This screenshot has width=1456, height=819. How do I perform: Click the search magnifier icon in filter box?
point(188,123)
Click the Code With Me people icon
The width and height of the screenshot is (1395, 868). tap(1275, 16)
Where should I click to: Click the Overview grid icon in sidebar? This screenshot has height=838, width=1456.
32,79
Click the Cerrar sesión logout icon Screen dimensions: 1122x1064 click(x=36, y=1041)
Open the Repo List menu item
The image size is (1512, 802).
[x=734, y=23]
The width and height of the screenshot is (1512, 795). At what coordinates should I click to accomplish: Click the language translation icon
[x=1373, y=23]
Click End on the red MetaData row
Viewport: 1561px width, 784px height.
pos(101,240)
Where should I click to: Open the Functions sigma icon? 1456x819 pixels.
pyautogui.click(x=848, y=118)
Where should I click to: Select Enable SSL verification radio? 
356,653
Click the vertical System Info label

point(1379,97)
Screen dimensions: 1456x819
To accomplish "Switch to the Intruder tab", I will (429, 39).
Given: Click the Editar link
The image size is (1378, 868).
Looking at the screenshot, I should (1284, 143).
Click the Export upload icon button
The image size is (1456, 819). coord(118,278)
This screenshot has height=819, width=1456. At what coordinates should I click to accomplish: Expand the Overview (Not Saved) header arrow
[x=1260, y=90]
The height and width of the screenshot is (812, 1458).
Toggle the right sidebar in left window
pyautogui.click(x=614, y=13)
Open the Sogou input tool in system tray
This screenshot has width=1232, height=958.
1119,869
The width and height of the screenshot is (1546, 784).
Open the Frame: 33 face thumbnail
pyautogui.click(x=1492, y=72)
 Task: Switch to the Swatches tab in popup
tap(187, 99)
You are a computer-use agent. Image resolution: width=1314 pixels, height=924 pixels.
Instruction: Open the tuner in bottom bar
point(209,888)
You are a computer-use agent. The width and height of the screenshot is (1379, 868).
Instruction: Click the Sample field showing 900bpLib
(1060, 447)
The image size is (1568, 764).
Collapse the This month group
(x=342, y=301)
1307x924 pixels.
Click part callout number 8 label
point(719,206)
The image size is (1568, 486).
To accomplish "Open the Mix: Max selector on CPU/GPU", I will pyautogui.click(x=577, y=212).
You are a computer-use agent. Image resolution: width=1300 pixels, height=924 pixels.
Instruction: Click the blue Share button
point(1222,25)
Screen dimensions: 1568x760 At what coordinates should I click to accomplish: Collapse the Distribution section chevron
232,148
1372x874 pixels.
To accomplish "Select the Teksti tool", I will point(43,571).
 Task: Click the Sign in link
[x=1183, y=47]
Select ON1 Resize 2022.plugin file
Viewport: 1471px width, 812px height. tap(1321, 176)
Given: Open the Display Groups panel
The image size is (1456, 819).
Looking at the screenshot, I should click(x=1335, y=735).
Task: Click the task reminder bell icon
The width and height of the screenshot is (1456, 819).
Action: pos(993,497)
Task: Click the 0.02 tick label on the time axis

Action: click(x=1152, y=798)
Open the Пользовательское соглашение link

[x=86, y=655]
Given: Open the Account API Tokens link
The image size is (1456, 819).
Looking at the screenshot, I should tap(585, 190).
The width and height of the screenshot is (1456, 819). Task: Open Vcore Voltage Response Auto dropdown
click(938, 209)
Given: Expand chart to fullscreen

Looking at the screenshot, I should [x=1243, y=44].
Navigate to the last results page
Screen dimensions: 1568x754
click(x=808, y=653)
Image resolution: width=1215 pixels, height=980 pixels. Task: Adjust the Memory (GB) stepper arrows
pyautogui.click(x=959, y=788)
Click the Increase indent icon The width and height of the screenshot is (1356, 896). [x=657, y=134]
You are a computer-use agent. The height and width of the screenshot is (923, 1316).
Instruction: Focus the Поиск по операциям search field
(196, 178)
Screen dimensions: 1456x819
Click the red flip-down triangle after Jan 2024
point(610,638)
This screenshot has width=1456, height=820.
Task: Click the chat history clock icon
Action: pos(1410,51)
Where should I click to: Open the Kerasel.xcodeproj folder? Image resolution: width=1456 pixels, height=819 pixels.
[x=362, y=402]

§

▸ **Exercise requirements**
Would you output every entry exactly as it was written?

▸ **Answer for this exercise**
This screenshot has width=1456, height=819. How do I perform: Click the search magnifier icon in filter box?
point(188,123)
Click the Code With Me people icon
The width and height of the screenshot is (1395, 868). tap(1275, 16)
Where should I click to: Click the Overview grid icon in sidebar? This screenshot has height=838, width=1456.
32,79
Click the Cerrar sesión logout icon Screen dimensions: 1122x1064 click(x=36, y=1041)
Open the Repo List menu item
The image size is (1512, 802).
[x=734, y=23]
The width and height of the screenshot is (1512, 795). At what coordinates should I click to accomplish: Click the language translation icon
[x=1373, y=23]
Click End on the red MetaData row
Viewport: 1561px width, 784px height.
pos(101,240)
Where should I click to: Open the Functions sigma icon? 1456x819 pixels.
pyautogui.click(x=848, y=118)
Where should I click to: Select Enable SSL verification radio? 
356,653
Click the vertical System Info label

point(1379,97)
Screen dimensions: 1456x819
To accomplish "Switch to the Intruder tab", I will (429, 39).
Given: Click the Editar link
The image size is (1378, 868).
Looking at the screenshot, I should (1284, 143).
Click the Export upload icon button
The image size is (1456, 819). coord(118,278)
This screenshot has height=819, width=1456. At what coordinates should I click to accomplish: Expand the Overview (Not Saved) header arrow
[x=1260, y=90]
The height and width of the screenshot is (812, 1458).
Toggle the right sidebar in left window
pyautogui.click(x=614, y=13)
Open the Sogou input tool in system tray
This screenshot has width=1232, height=958.
1119,869
The width and height of the screenshot is (1546, 784).
Open the Frame: 33 face thumbnail
pyautogui.click(x=1492, y=72)
 Task: Switch to the Swatches tab in popup
tap(187, 99)
You are a computer-use agent. Image resolution: width=1314 pixels, height=924 pixels.
Instruction: Open the tuner in bottom bar
point(209,888)
You are a computer-use agent. The width and height of the screenshot is (1379, 868).
Instruction: Click the Sample field showing 900bpLib
(1060, 447)
The image size is (1568, 764).
Collapse the This month group
(x=342, y=301)
1307x924 pixels.
Click part callout number 8 label
point(719,206)
The image size is (1568, 486).
To accomplish "Open the Mix: Max selector on CPU/GPU", I will pyautogui.click(x=577, y=212).
You are a computer-use agent. Image resolution: width=1300 pixels, height=924 pixels.
Instruction: Click the blue Share button
point(1222,25)
Screen dimensions: 1568x760 At what coordinates should I click to accomplish: Collapse the Distribution section chevron
232,148
1372x874 pixels.
To accomplish "Select the Teksti tool", I will point(43,571).
 Task: Click the Sign in link
[x=1183, y=47]
Select ON1 Resize 2022.plugin file
Viewport: 1471px width, 812px height. tap(1321, 176)
Given: Open the Display Groups panel
The image size is (1456, 819).
Looking at the screenshot, I should click(x=1335, y=735).
Task: Click the task reminder bell icon
The width and height of the screenshot is (1456, 819).
Action: pos(993,497)
Task: Click the 0.02 tick label on the time axis

Action: click(x=1152, y=798)
Open the Пользовательское соглашение link

[x=86, y=655]
Given: Open the Account API Tokens link
The image size is (1456, 819).
Looking at the screenshot, I should tap(585, 190).
The width and height of the screenshot is (1456, 819). Task: Open Vcore Voltage Response Auto dropdown
click(938, 209)
Given: Expand chart to fullscreen

Looking at the screenshot, I should [x=1243, y=44].
Navigate to the last results page
Screen dimensions: 1568x754
click(x=808, y=653)
Image resolution: width=1215 pixels, height=980 pixels. Task: Adjust the Memory (GB) stepper arrows
pyautogui.click(x=959, y=788)
Click the Increase indent icon The width and height of the screenshot is (1356, 896). [x=657, y=134]
You are a computer-use agent. The height and width of the screenshot is (923, 1316).
Instruction: Focus the Поиск по операциям search field
(196, 178)
Screen dimensions: 1456x819
Click the red flip-down triangle after Jan 2024
point(610,638)
This screenshot has width=1456, height=820.
Task: Click the chat history clock icon
Action: pos(1410,51)
Where should I click to: Open the Kerasel.xcodeproj folder? Image resolution: width=1456 pixels, height=819 pixels.
[x=362, y=402]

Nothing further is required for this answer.